Arte, circo y escatología
¿Y si el arte contemporáneo —el que aparece con el urinario de Duchamp— no fuera una nueva forma de arte sino un género más dentro del arte moderno? Con esto ya nos quitaríamos un gran peso de encima. Porque desde el tiburón de Damien Hirst hasta las 100 millones de pipas de Ai Weiwei, las sopas de Warhol y las mierdas de artista de Manzoni expuestas en 90 latas de 30 gramos serían una sección del arte que como el retrato, el bodegón o el paisaje, se alinearían sin más en una categoría que no negaría a las otras.
De este modo se podría ser actual si se amara tanto una cosa como otra. Es decir a Courbet y a Matisse, a Rothko y a Koons, a Pollock y a Murakami. Unos nos parecerían serios y los otros banales sin perder por ello cualificación. El ojo y el juicio crítico recobrarían legitimidad para ensalzar o desdeñar una u otra obra sin pasar el trance de ser tenidos o no por snobistas o reaccionarios.
Pero efectivamente hay algo más, y Nathalie Heinich que en un artículo de 1999 en Le Débat sostenía esta tesis apaciguadora, se planta ahora con un libro de 370 páginas (Gallimard, 2014) en que se atreve a calificar al arte contemporáneo como manifestación de un nuevo paradigma. Cambiar de paradigma es como haber revolucionado las estructuras del conocimiento hasta ahora admitidas. O lo que llamamos, con razón, “un cambio de época”.
Pero ¿entonces? Hay que aceptar que los vacíos de Klein, las performances de la Abramovich o los tubos de Dan Flavin son el ARTE de nuestra actualidad y lo de antes ha caducado.
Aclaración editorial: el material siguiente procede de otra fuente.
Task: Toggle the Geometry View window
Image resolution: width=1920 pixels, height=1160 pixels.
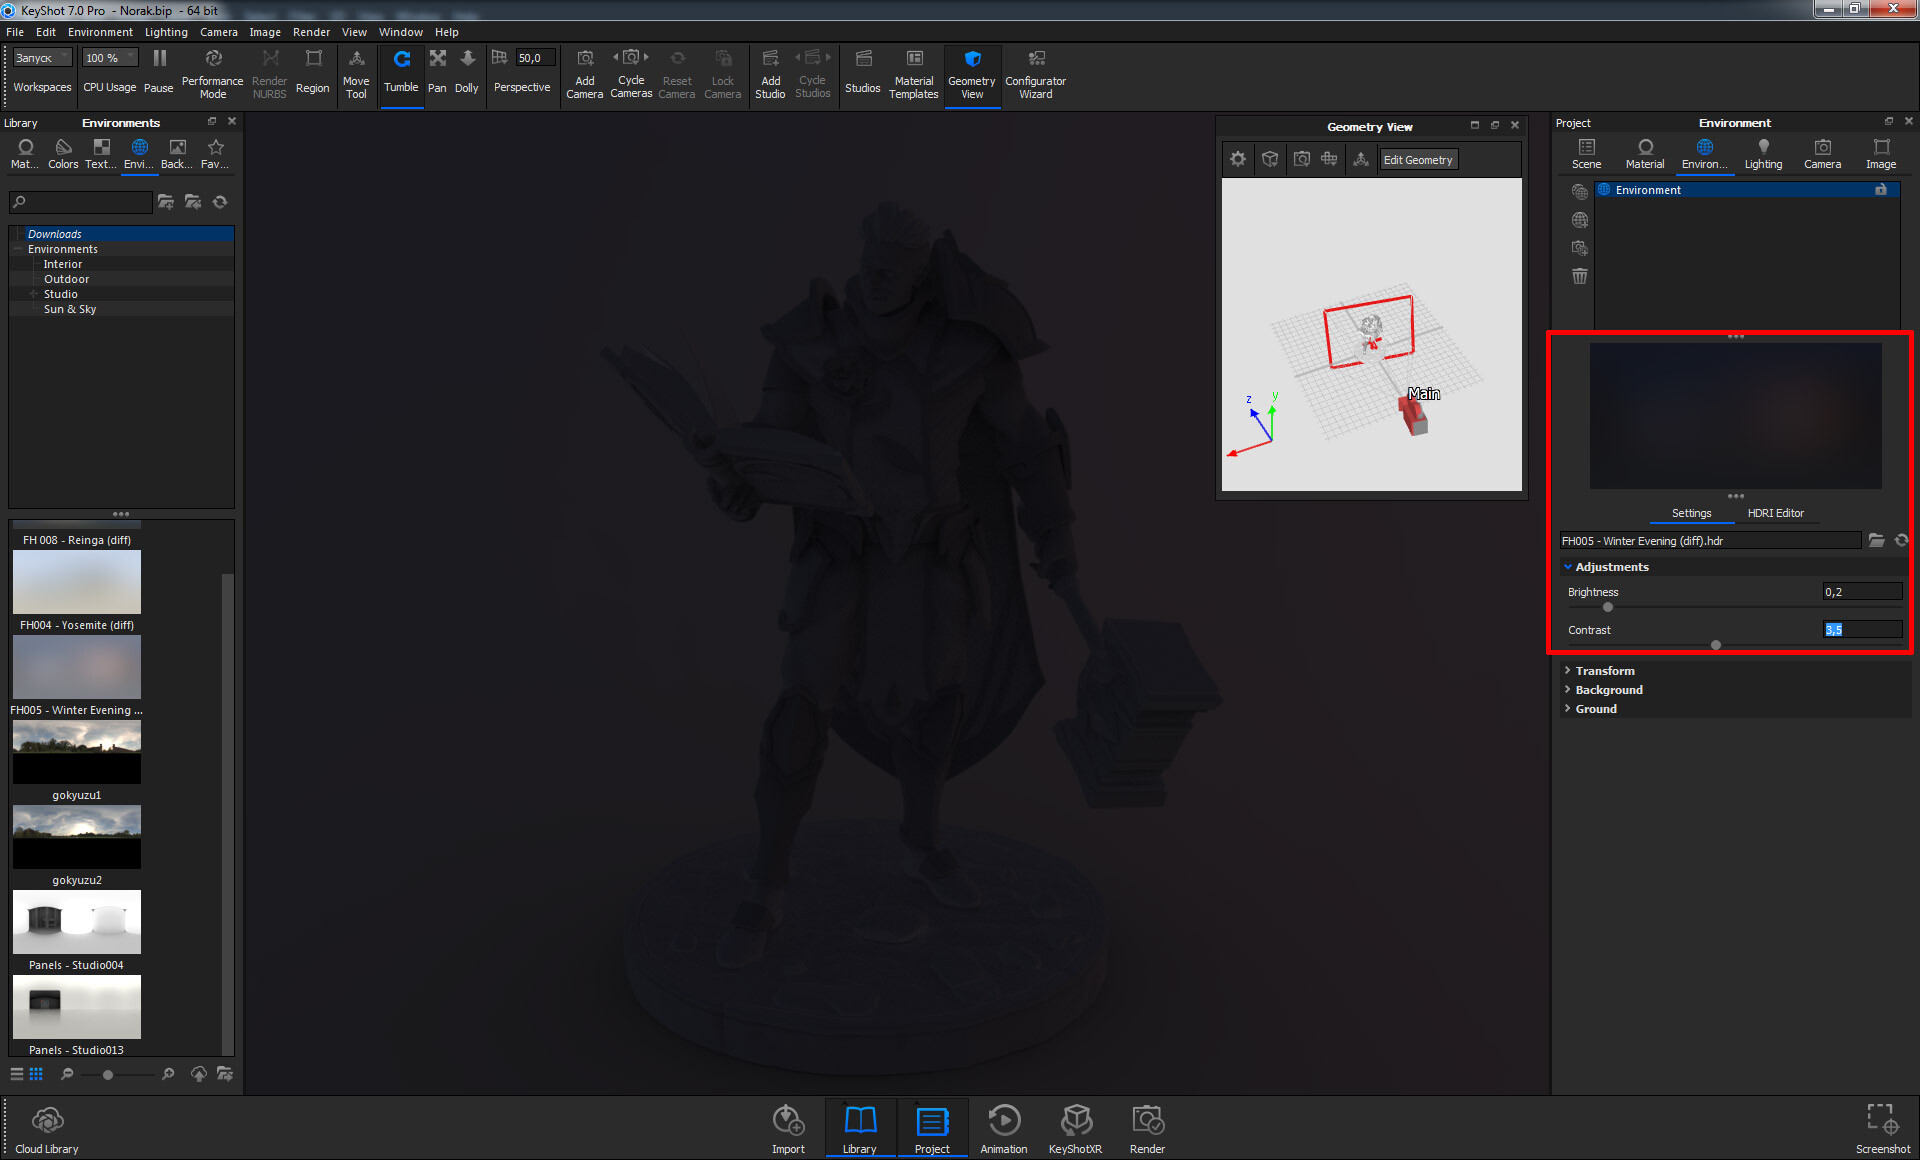Action: 971,74
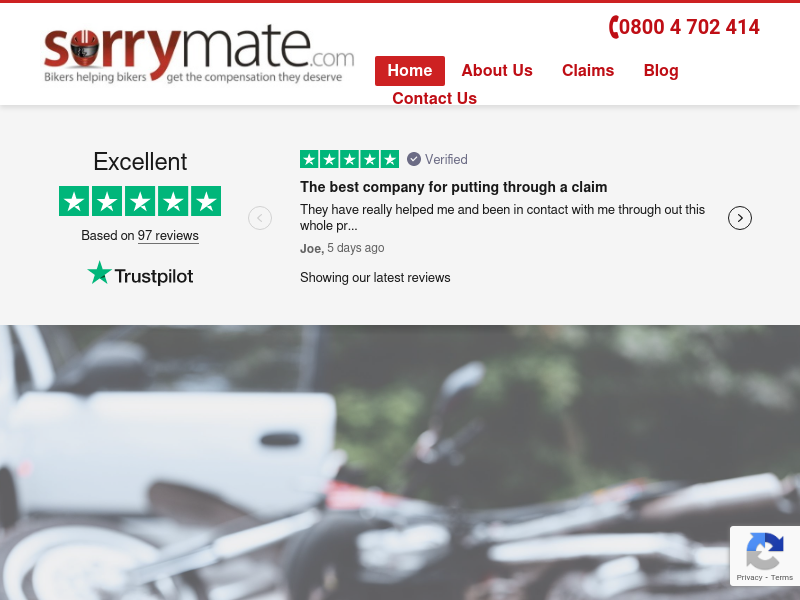The height and width of the screenshot is (600, 800).
Task: Go to the previous Trustpilot review
Action: click(x=260, y=218)
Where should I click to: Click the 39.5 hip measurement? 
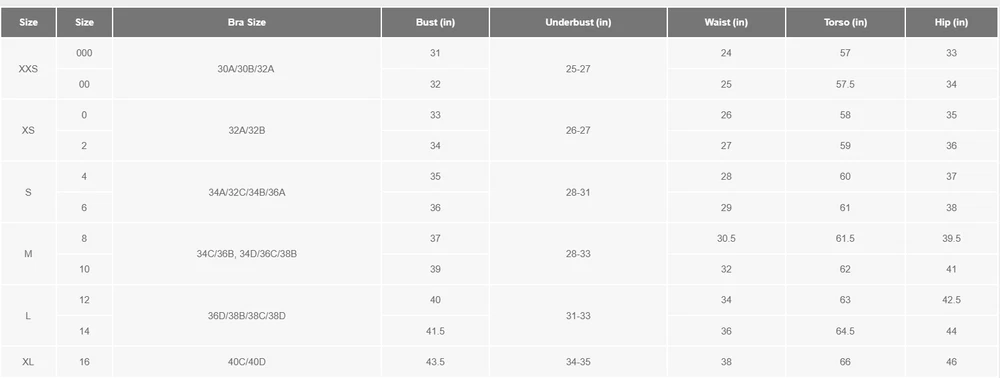pyautogui.click(x=951, y=238)
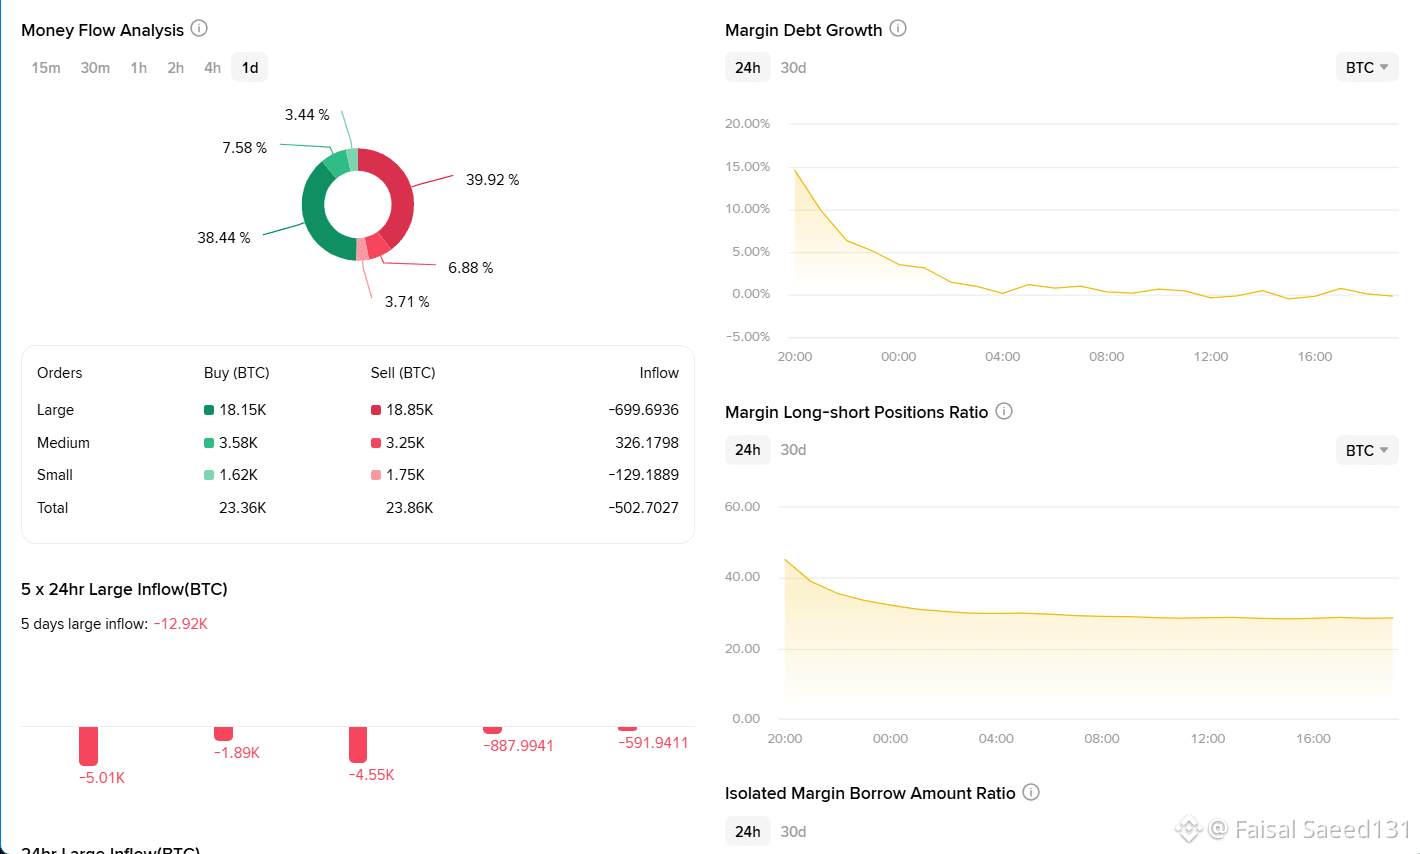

Los museos han acogido ese arte que, cuanto más estragada es la propuesta, más valor adquiere
No se atreve Heinich a decir tanto en una época en que predomina la diferencia contigua y la mixtura. Más aún: si los ready-mades de Duchamp, como la Fontaine, pertenecen al arte contemporáneo Nu descendant l´escalier sería plenamente arte moderno. El uno se diferencia del otro en que mientras tanto en el arte clásico como en el arte moderno la personalidad del artista se expresa en la obra, sea figuración o abstracción, en el arte contemporáneo esa huella personal desaparece y en su lugar emerge la ocurrencia, una técnica de marketing que pretende, sobre todo, llamar la atención. Así, cuanto más estragada o desafiante es la propuesta mayor es su valor. Los grandes museos, desde el MoMA a Tate Modern, desde el Pompidou al Guggenheim, han acogido este arte contemporáneo que evoca lo circense, ama lo escatológico y bromea con la significación.
¿Qué concluir, pues? De una parte, que las astracanadas sean sólo “un género” permite odiarlas sin pasar por rancio. Pero, también, aceptar que nos hallamos ante un arte contemporáneo como ante una nueva forma de conocimiento puede ser una manera fácil de saldar lo que se ve como un camelo provisional de lo que aún no vemos.
Un camelo o una estafa que se emparentaría con el mundo de la corrupción, la economía criminal y la amoralidad imperante. De hecho, si el arte contemporáneo mueve grandes sumas de dinero en las subastas, su monstruosidad lo emparenta con este periodo especulativo y significativamente innominado (ni posmodernista, ni hipermodernista, ni posposmodernista) donde la Gran Crisis política, económica y social permite que en el barranco de las máximas desigualdades —de clase y género— se celebren los más burlescos festines de la Grande Bouffe.